Maintaining Quality of Life

It is a crucial part of maintaining quality of life even after being diagnosed with PD that affected individuals understand that they are not alone in this journey. The family should actively be apart of the affected family members daily life. Involvement can range from different activities such as going for a walk, watching television, taking a trip to the grocery store, or even doing laundry (WHP, 2017). As long as some involvement is there from the family it can act as a temporary relief from symptoms and enhance quality of life (WHP, 2017)

(Ryerson, 2015)

Keeping Updated on Disease Progression, Symptoms, Treatment and Challenges

Many symptoms of PD are almost invisible these include fatigue, anxiety and depression (Ryerson, 2015). Most of the time it is not immediately apparent that your loved is suffering as it may be internal symptoms. Having frequent conversations about how your loved one feels and what has changed or progressed within their illness is key.

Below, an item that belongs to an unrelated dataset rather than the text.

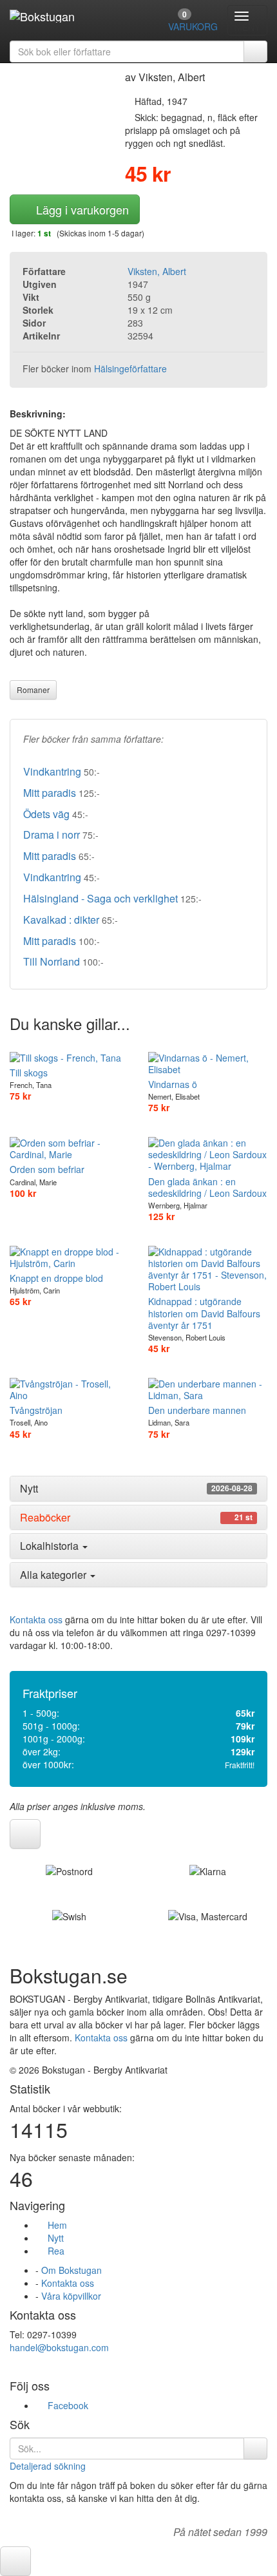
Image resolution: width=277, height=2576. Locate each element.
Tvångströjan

This keeps family members in the loop and allows them to accommodate for long-term care.

Offer Love and Support

Doctor’s appointments, support group meetings, communicating with children and other family members can all be very overwhelming. It is a good idea to have and bring a caregiver along to listen and take part in certain situations. For example, it may be a good idea to take your spouse along to a doctor’s appointment as she or he will have a better idea about any mood or behavioral changes and concerns (Ryerson, 2015).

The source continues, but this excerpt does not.